À l’heure où l’espace virtuel devient un terrain propice à de nombreuses dérives, les professionnels des médias sont interpellés sur la nécessité d’adopter une attitude plus responsable dans la gestion de l’information. C’est l’essentiel du message porté, samedi à Kinshasa, par le Réseau des journalistes pour la santé sexuelle et reproductive, en abrégé RJSSR, en collaboration avec MSI RDC, lors d’un échange tenu autour des violences numériques en constante progression en République démocratique du Congo.
Au cours de cette séance d’échanges, les participants ont passé en revue les nouvelles formes d’agression en ligne qui émergent avec la digitalisation accélérée du pays. Deepfake, chantage numérique, usurpation d’identité ou encore diffusion non consentie de données personnelles, autant de pratiques qui, selon les intervenants, fragilisent autant les citoyens que les institutions.
Intervenant à cette occasion, Obul Okwess, chef de travaux à l’Unisic, a rappelé la grande exposition du métier de journaliste dans un environnement communicationnel ouvert.
« Là où chacun travaille à circuit fermé, les journalistes travaillent à circuit ouvert. Une seule erreur suffit pour tout exposer. Ils doivent choisir l’intérêt public et humain avant toute autre considération », a-t-il martelé, soulignant la responsabilité accrue qui incombe au corps professionnel.
L’attention s’est également portée sur les effets psychologiques de ces violences, jugés préoccupants. La neuropsychiatre Grâce Bilungula, du CNPP, a indiqué que les victimes peuvent développer anxiété, dépression, troubles du sommeil ou dégradation des performances académiques et professionnelles. Autant de séquelles qui, selon elle, peuvent s’inscrire dans la durée.
Elle a insisté sur le rôle d’avant-garde que doit jouer la presse :
« Donner la bonne information, éviter d’amplifier les contenus violents et expliquer à la population comment identifier les signes psychologiques chez les victimes fait partie de leurs responsabilités », a-t-elle expliqué.
Sur le terrain juridique, l’expert Serge Tamundele a rappelé que le pays s’est doté de mécanismes légaux destinés à réprimer les abus numériques. L’article 174b du Code pénal ainsi que les dispositions pertinentes du Code du numérique prévoient des sanctions contre l’atteinte à la vie privée, l’usurpation d’identité et la publication d’images ou d’informations sans consentement.
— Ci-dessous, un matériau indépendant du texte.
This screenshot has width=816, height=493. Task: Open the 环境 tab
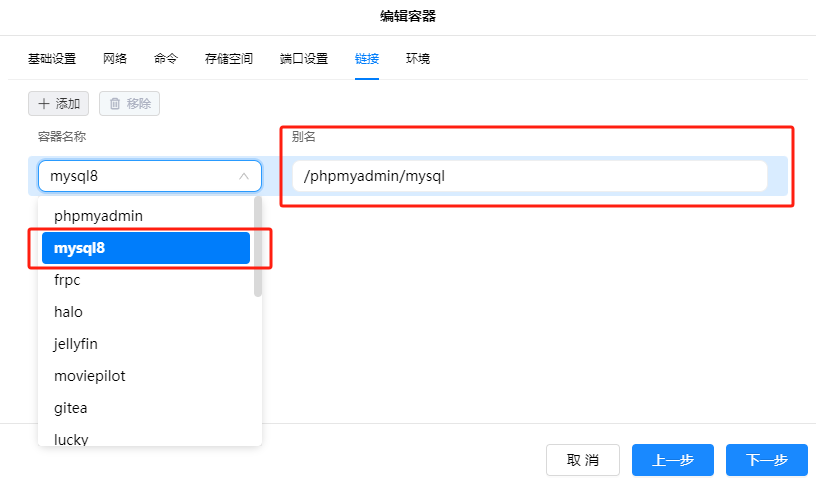click(x=418, y=59)
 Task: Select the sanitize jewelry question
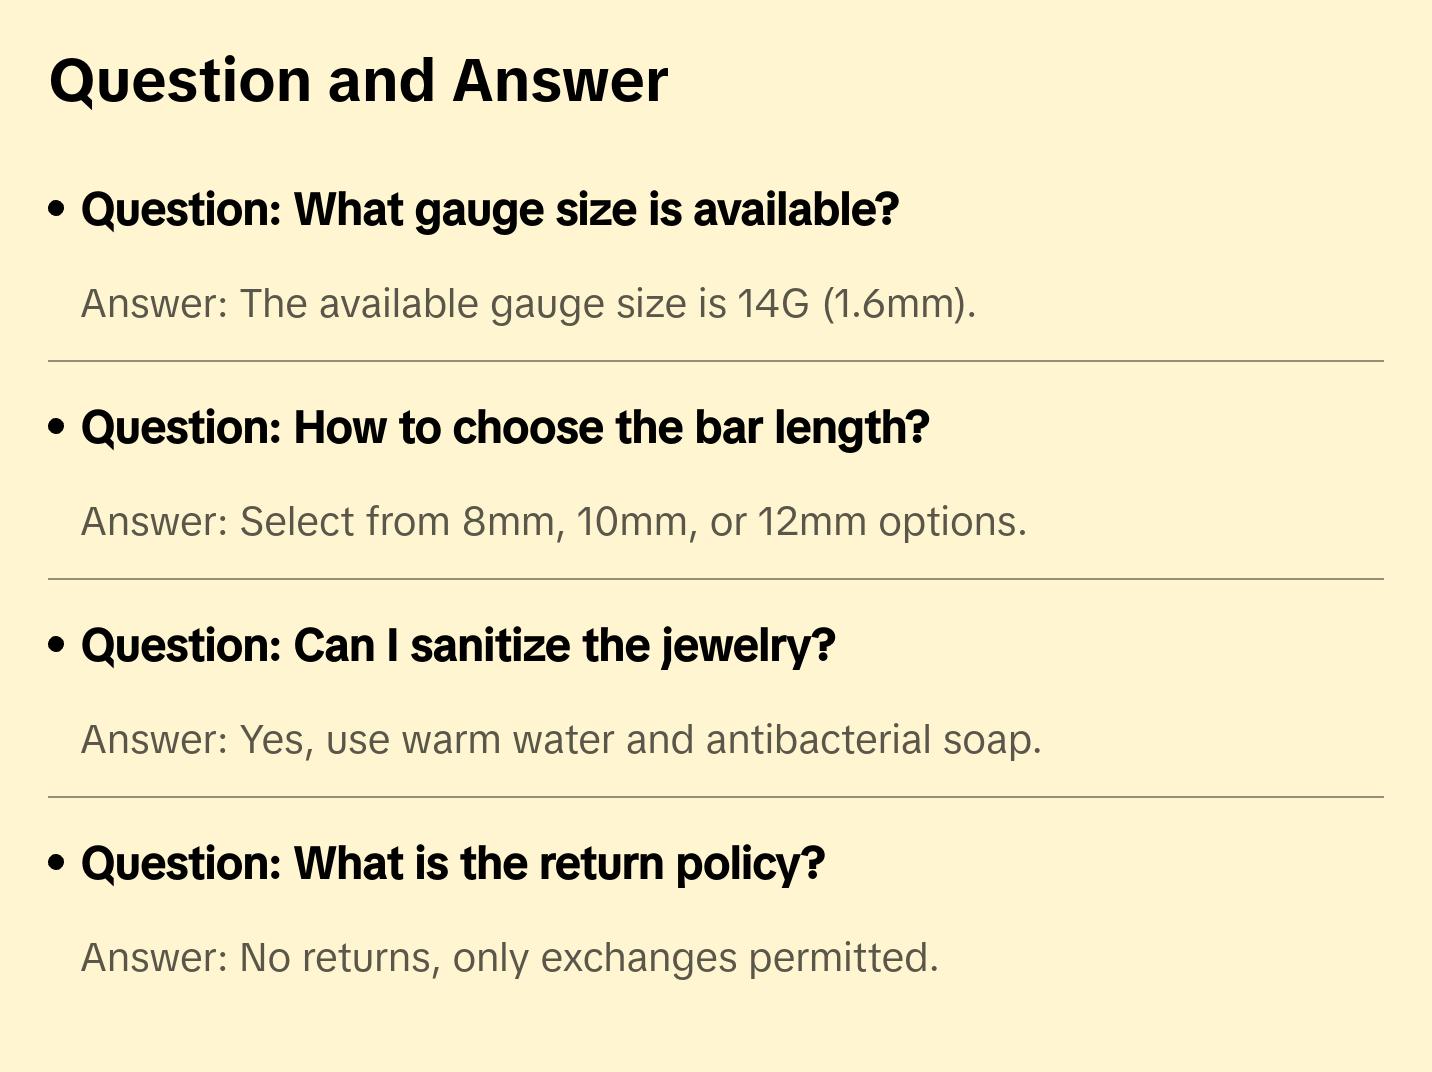[x=458, y=646]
Il recommande, à cet effet, un renforcement de la formation des journalistes sur ces thématiques, afin d’ancrer davantage les droits humains dans leur pratique quotidienne.
Pour sa part, Bibiche Mbete, coordonnatrice du RJSSR, a mis en exergue la portée citoyenne du travail journalistique.
« Le journalisme est aussi un engagement. Un like ou un partage peut sauver ou ruiner une vie. Les violences numériques sont silencieuses mais leur impact sur la santé mentale est énorme », a-t-elle soutenu.
Elle a, dans la foulée, annoncé la poursuite d’une campagne numérique engagée dans le cadre des 16 jours d’activisme contre les violences basées sur le genre, une initiative qui mettra en avant les témoignages des victimes comme ceux des auteurs, afin de susciter une prise de conscience collective.